▼

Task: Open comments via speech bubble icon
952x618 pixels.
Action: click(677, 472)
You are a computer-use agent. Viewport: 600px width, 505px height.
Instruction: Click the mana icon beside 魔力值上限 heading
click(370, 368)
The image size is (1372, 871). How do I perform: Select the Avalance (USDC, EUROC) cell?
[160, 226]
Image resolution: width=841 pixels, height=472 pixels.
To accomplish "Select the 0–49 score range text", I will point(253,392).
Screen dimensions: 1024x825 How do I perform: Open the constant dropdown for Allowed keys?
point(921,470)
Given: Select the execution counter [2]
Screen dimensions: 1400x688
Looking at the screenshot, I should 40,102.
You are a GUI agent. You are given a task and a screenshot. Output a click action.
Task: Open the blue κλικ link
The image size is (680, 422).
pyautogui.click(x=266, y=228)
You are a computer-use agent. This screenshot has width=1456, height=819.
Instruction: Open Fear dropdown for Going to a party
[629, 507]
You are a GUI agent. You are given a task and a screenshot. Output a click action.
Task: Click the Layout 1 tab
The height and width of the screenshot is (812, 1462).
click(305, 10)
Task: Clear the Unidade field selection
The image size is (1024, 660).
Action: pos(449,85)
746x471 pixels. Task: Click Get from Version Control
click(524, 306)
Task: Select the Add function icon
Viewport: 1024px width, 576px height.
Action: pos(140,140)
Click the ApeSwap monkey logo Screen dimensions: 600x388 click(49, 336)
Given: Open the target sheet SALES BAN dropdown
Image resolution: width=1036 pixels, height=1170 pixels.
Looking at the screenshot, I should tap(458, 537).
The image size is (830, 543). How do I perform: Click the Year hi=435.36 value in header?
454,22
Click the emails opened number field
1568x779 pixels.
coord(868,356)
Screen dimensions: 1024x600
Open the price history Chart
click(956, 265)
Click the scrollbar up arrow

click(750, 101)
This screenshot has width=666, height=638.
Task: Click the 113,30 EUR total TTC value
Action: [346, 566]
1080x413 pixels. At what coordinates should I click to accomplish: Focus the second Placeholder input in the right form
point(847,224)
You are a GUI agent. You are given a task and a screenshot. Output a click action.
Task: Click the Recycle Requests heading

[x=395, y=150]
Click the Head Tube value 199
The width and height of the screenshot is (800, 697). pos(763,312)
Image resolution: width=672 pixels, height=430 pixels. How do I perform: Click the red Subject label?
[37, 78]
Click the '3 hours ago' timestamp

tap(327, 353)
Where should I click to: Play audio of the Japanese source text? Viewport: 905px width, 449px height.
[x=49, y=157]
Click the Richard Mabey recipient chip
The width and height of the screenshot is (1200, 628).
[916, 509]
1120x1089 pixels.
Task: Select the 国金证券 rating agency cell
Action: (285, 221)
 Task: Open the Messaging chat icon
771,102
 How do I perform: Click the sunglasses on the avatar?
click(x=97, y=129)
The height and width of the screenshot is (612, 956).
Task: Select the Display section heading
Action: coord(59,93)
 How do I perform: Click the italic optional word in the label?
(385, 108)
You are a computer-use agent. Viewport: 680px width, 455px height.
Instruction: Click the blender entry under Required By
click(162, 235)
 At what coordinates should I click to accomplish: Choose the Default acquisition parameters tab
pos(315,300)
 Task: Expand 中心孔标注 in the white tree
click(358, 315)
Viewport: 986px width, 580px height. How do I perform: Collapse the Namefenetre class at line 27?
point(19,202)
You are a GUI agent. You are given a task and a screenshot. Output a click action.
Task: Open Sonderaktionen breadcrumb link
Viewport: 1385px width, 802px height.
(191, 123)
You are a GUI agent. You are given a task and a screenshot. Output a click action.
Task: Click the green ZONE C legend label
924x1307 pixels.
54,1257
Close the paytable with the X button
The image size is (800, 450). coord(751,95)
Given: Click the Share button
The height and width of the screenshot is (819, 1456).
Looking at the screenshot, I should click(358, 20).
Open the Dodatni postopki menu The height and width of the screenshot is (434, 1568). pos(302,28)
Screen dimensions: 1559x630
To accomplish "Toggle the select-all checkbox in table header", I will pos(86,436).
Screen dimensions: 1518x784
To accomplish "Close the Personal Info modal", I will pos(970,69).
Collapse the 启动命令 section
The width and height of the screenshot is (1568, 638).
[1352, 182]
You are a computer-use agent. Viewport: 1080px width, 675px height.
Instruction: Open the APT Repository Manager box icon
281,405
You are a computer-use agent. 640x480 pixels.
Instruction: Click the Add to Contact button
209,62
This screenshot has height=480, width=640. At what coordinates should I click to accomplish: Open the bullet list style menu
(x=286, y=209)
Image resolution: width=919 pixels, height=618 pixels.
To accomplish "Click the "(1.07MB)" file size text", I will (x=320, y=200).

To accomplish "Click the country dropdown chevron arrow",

▲

### GOAL OF THE EXERCISE
In the listing above, find the line containing "Given: Select the execution counter [2]" and the line containing "Given: Open the", then quote both, plus every line between them, exactly as written.

### SOLUTION FOR THIS PROBLEM
Given: Select the execution counter [2]
Screen dimensions: 1400x688
Looking at the screenshot, I should 40,102.
You are a GUI agent. You are given a task and a screenshot. Output a click action.
Task: Open the blue κλικ link
The image size is (680, 422).
pyautogui.click(x=266, y=228)
You are a computer-use agent. This screenshot has width=1456, height=819.
Instruction: Open Fear dropdown for Going to a party
[629, 507]
You are a GUI agent. You are given a task and a screenshot. Output a click action.
Task: Click the Layout 1 tab
The height and width of the screenshot is (812, 1462).
click(305, 10)
Task: Clear the Unidade field selection
The image size is (1024, 660).
Action: pos(449,85)
746x471 pixels. Task: Click Get from Version Control
click(524, 306)
Task: Select the Add function icon
Viewport: 1024px width, 576px height.
Action: pos(140,140)
Click the ApeSwap monkey logo Screen dimensions: 600x388 click(49, 336)
Given: Open the target sheet SALES BAN dropdown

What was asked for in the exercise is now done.